Last glacial climate oscillations and sudden environmental changes investigated in stalagmites from southwest Sulawesi, western Pacific


Unal Imer E., Uysal I. T. , St Pierre E., Zhao J., Shulmeister J.

TURKISH JOURNAL OF EARTH SCIENCES, cilt.29, sa.2, ss.221-241, 2020 (SCI İndekslerine Giren Dergi) identifier identifier

  • Yayın Türü: Makale / Tam Makale
  • Cilt numarası: 29 Konu: 2
  • Basım Tarihi: 2020
  • Doi Numarası: 10.3906/yer-1905-20
  • Dergi Adı: TURKISH JOURNAL OF EARTH SCIENCES
  • Sayfa Sayıları: ss.221-241

Özet

We investigated two stalagmites from the Saripa Cave and Bumi Cave in southern Sulawesi, Indonesia, using high-precision U-series dating and high-resolution trace element and C-O-Sr isotope analysis.
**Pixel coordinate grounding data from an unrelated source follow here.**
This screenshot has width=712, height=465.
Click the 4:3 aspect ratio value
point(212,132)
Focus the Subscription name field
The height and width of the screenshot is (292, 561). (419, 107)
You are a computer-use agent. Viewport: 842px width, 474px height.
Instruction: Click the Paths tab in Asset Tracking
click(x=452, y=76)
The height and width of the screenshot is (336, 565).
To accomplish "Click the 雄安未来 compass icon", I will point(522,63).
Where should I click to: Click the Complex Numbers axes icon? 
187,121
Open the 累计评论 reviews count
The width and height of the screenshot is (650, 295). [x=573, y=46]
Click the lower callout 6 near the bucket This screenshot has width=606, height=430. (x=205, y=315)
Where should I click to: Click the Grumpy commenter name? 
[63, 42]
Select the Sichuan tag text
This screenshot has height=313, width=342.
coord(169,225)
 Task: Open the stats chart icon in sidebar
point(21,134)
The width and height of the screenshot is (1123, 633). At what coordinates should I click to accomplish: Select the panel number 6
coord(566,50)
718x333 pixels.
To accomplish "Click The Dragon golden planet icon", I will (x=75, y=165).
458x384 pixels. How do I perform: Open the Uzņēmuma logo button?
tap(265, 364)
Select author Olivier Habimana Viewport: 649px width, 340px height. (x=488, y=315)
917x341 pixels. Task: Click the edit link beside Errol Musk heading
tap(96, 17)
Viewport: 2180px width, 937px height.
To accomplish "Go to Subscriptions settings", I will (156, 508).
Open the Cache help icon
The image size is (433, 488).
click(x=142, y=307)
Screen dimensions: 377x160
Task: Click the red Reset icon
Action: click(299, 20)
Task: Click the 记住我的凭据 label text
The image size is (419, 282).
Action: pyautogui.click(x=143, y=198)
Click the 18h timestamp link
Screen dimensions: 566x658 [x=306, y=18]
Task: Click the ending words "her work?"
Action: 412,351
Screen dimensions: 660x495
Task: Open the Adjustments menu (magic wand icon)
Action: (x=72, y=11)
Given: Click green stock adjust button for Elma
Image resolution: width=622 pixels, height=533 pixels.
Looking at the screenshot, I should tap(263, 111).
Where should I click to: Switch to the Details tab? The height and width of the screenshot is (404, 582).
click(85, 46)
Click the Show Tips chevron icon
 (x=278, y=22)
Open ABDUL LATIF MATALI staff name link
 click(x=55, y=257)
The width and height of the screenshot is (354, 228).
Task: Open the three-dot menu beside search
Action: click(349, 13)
The growth record (from 10.4 +/- 0.1 ka to 77.4 +/- 0.9 ka) of the Saripa Cave stalagmite (SR04-ST3) is fragmented with two major (at the top: 10.4-11.6 ka and middle: 43.8-44.7 ka sections of the stalagmite) and some short (middle and bottom sections) growth phases, interrupted by long-lasting growth hiatuses. Both the timing of the growth phases and the delta O-18 values for different growth phases are correlated with those of cold/dry (similar to 22 ka and 43.8-44.7 ka) and wet/warm periods (e.g., Greenland Interstadials 12, 14, and 21) in the northern hemisphere speleothem records, displaying both anti-phase and in-phase relationships with the northern hemisphere records. This observation is unique in the Western Pacific tropical region, mostly likely because the Saripa Cave is located within the region of the latitudinally migrating Intertropical Convergence Zone (ITCZ), whereby the rainfall seasons may have changed through time depending on the mean latitude of the ITCZ. The Saripa Cave stalagmite contains textural laminae, which are here interpreted as a record of rapid environmental changes, possibly caused by volcanic eruptions at around 22.55 ka and 44.73 ka BP. The Bumi Cave record (stalagmite BC-09-3-C), on the other hand, presents very little variation in stable isotope and trace element compositions between 26.8 ka and 18.5 ka and does not seem to be influenced by any possible volcanic activity. More detailed future studies investigating millimeter- to submillimeter-scale geochemical time-series constrained by accurate ages in speleothems can be useful in unfolding the effects of eruptions and provide parallel records of climate and sudden environmental changes.